CPF Calls on Manufacturer and FDA to Expedite Review of Pirfenidone as Treatment for PF
SAN JOSE, Calif., Feb. 4 /PRNewswire-USNewswire/ -- The Coalition for Pulmonary Fibrosis (CPF) is calling this a historic time in the research and treatment of PF, as a pivotal Phase III clinical trial is completed for Pirfenidone and data released. The positive data could pave the way for the first FDA-approved therapy to treat PF - a relentlessly progressive and ultimately fatal lung disease affecting more than 128,000 people and claiming 40,000 lives each year. The CPF urges the FDA to review this study as soon as possible, given that there are no current FDA-approved treatments for PF.
"For patients living with a lethal and ultimately fatal disease, these data indicate that Pirfenidone may allow them breathe better, walk further, and live longer," said CPF Founder and Chief Operating Officer Mark Shreve. "If approved, Pirfenidone would represent a historic and desperately needed advance in the treatment of PF."
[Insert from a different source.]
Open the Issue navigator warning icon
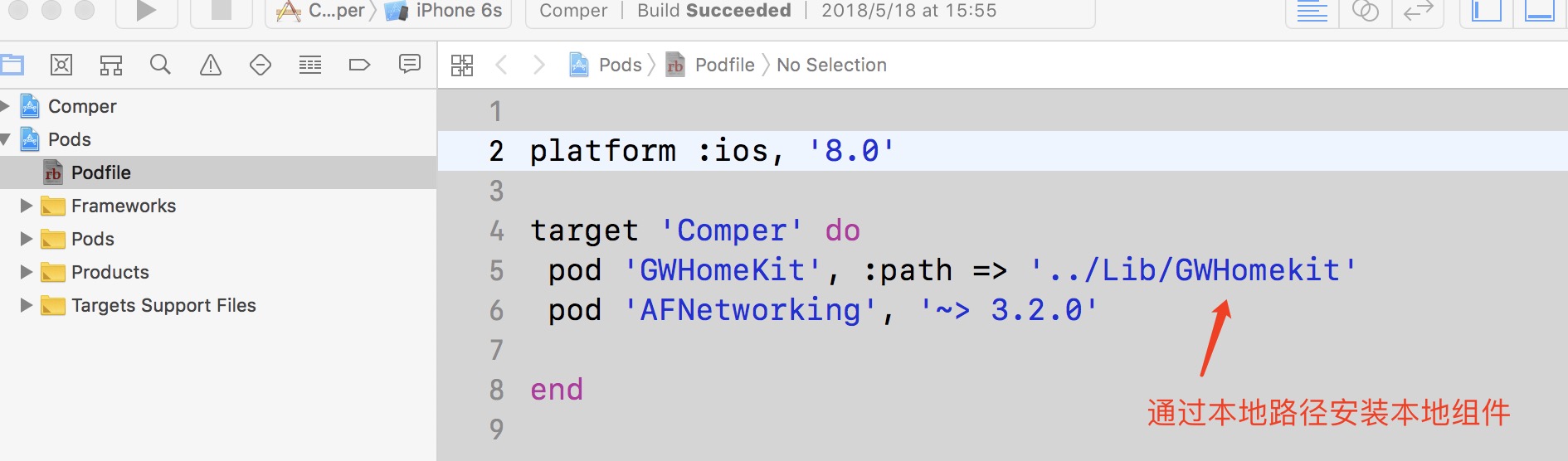Image resolution: width=1568 pixels, height=461 pixels. point(211,65)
This milestone in research for PF treatments takes on particular meaning for the CPF which has long advocated on behalf of researchers and patients for accelerated research to treat and cure PF, both by the pharmaceutical industry and research funded by the National Institutes of Health (NIH). The CPF has also directly funded emerging research at several of the nation's leading centers for the treatment and study of PF including The
"While this study does not represent a cure, it IS a historic first step in treating PF, and is a shining ray of hope for the thousands of patients suffering from this terrible disease," said Mishka Michon, Chief Executive Officer of the CPF.
"Unfortunately due to the regulatory process, another 40,000 patients will die this year from PF while this application is submitted and reviewed by the FDA. We call on the FDA and the manufacturer to make every possible effort to expedite this process, so that more lives may possibly be saved," Shreve said.
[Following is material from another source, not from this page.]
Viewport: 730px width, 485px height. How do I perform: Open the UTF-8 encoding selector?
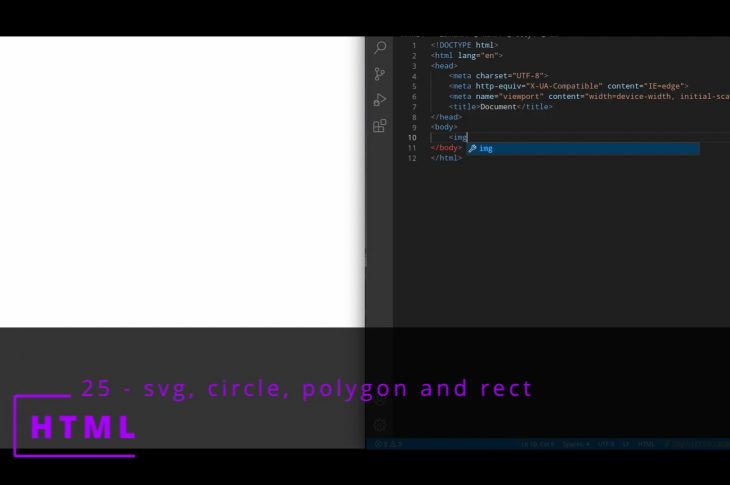[x=606, y=443]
About Pulmonary Fibrosis (PF)
Pulmonary Fibrosis (PF) is a lung disorder characterized by a progressive scarring - known as fibrosis -- and deterioration of the lungs, which slowly robs its victims of their ability to breathe. Approximately 128,000 Americans suffer from PF, and there is currently no known cause or cure. An estimated 48,000 new cases are diagnosed each year. PF is difficult to diagnose and an estimated two-thirds of patients die within five years of diagnosis. Sometimes PF can be linked to a particular cause, such as certain environmental exposures, chemotherapy or radiation therapy, residual infection, or autoimmune diseases such as scleroderma or rheumatoid arthritis. However, in many instances, no known cause can be established. When this is the case, it is called idiopathic pulmonary fibrosis (IPF).
About the CPF
The CPF is a 501(c)(3) nonprofit organization, founded in 2001 to accelerate research efforts leading to a cure for pulmonary fibrosis (PF), while educating, supporting, and advocating for the community of patients, families, and medical professionals fighting this disease. The CPF funds promising research into new approaches to treat and cure PF; provides patients and families with comprehensive education materials, resources, and hope; serves as a voice for national advocacy of PF issues; and works to improve awareness of PF in the medical community as well as the general public. The CPF's nonprofit partners include many of the most respected medical centers and healthcare organizations in the U.S. With more than 17,000 members nationwide, the CPF is the largest nonprofit organization in the U.S. dedicated to advocating for those with PF. For more information please visit www.coalitionforpf.org or call (888) 222-8541.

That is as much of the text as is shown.